Reproduce every line of the data below as a numbered list, omitting any blank lines.

** START THE INPUT **

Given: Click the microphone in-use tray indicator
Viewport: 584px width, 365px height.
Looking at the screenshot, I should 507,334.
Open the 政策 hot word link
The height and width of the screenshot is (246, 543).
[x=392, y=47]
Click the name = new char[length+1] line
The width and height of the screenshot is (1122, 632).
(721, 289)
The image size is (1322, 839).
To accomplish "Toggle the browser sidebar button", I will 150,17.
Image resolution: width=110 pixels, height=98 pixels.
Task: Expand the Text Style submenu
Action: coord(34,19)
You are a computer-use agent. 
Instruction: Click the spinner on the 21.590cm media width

** END THE INPUT **

■ RESPONSE TO THIS TASK:
1. Given: Click the microphone in-use tray indicator
2. Viewport: 584px width, 365px height.
3. Looking at the screenshot, I should 507,334.
4. Open the 政策 hot word link
5. The height and width of the screenshot is (246, 543).
6. [x=392, y=47]
7. Click the name = new char[length+1] line
8. The width and height of the screenshot is (1122, 632).
9. (721, 289)
10. The image size is (1322, 839).
11. To accomplish "Toggle the browser sidebar button", I will 150,17.
12. Image resolution: width=110 pixels, height=98 pixels.
13. Task: Expand the Text Style submenu
14. Action: coord(34,19)
15. You are a computer-use agent. 
16. Instruction: Click the spinner on the 21.590cm media width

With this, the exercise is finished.